Vomiting material that is black or very dark brown is an alarming symptom requiring immediate attention. This dark-colored vomit, often described as having the texture and appearance of coffee grounds, indicates the presence of altered blood in the stomach. Medically termed hematemesis, this sign is associated with bleeding within the upper gastrointestinal (GI) tract and suggests a serious underlying medical condition.
Why Vomit Appears Black or Dark
The distinctive “coffee ground” appearance results from a chemical reaction between blood and stomach acid. When bleeding occurs in the upper GI tract, hemoglobin in the red blood cells mixes with hydrochloric acid. This interaction oxidizes the iron component of the hemoglobin, changing its color from bright red to a dark brown or black shade. The granular appearance comes from the blood partially coagulating as it is digested by gastric juices.
Vomit containing bright red, fresh blood suggests a rapid or active bleed, often closer to the mouth or throat, or a very severe bleed that has not had time to react with acid. Conversely, black or coffee-ground vomit signals a slower or older bleed, allowing sufficient time for the acid to act upon the blood before expulsion. The dark color provides a physiologic clue about the location and duration of the internal bleeding.

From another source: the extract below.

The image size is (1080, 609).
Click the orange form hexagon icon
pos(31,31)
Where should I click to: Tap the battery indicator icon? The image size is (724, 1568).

Common Causes of Upper Gastrointestinal Bleeding
The most frequent source of black vomit is bleeding from the upper digestive system, including the esophagus, stomach, and the duodenum (the first part of the small intestine). Peptic ulcers are a common cause, as these open sores on the stomach lining or duodenum can erode into a blood vessel. Ulcers often result from damage caused by the Helicobacter pylori bacterium or the prolonged use of nonsteroidal anti-inflammatory drugs (NSAIDs).
Another cause is severe inflammation of the stomach lining, known as gastritis. This irritation, often caused by excessive alcohol consumption, certain medications, or chronic acid reflux, leads to erosions that bleed. Esophageal varices represent a particularly severe cause, involving enlarged, fragile veins in the lower esophagus that can rupture suddenly. These varices develop in individuals with advanced liver disease, such as cirrhosis, where obstructed blood flow causes pressure to build up in surrounding vessels.

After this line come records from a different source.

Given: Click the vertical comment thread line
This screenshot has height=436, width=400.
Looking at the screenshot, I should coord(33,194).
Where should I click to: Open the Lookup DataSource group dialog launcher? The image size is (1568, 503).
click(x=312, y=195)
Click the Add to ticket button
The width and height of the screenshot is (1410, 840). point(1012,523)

Forceful and repeated vomiting can cause a Mallory-Weiss tear, a laceration in the esophageal lining near the stomach. Although these tears often heal on their own, the initial bleeding may be significant enough to produce dark vomit. In more serious scenarios, conditions like stomach cancer can cause chronic internal bleeding as tumors ulcerate and break down tissue.
Non-Bleeding Reasons for Dark Vomit
Dark-colored vomit is not always due to internal bleeding, but medical confirmation is necessary to rule out serious causes. The consumption of certain foods or medications can temporarily mimic the appearance of coffee-ground emesis. Specific dark foods, such as black licorice, blueberries, or large amounts of dark chocolate, can result in very dark brown or black vomit shortly after ingestion.
Certain oral medications and supplements also cause this discoloration.
Common Non-Bleeding Causes
- Iron supplements, as the iron oxidizes and turns black when mixed with stomach contents.
- Activated charcoal, often used to treat poisoning.
- Bismuth subsalicylate compounds found in some over-the-counter stomach relief medications, which react with sulfur to create a black substance.
- Swallowed blood from a severe nosebleed or mouth injury, which is partially digested by stomach acid before being vomited.
Recognizing Emergency Symptoms and Next Steps
Black vomit must be treated as a medical emergency due to the potential for significant blood loss. The immediate concern is the risk of hypovolemic shock, a life-threatening condition caused by a sudden, severe loss of blood volume. Emergency symptoms accompanying black vomit include feeling dizzy or faint, a rapid heart rate, pale or clammy skin, shortness of breath, confusion, or continuous vomiting.
A healthcare provider will perform a physical examination and order blood tests to assess blood loss and check for underlying issues like liver dysfunction. Diagnostic procedures often involve an upper endoscopy, where a flexible tube with a camera identifies the source of bleeding. The physician may stop the bleeding during the endoscopy by applying clips, heat, or injecting medication directly into the site.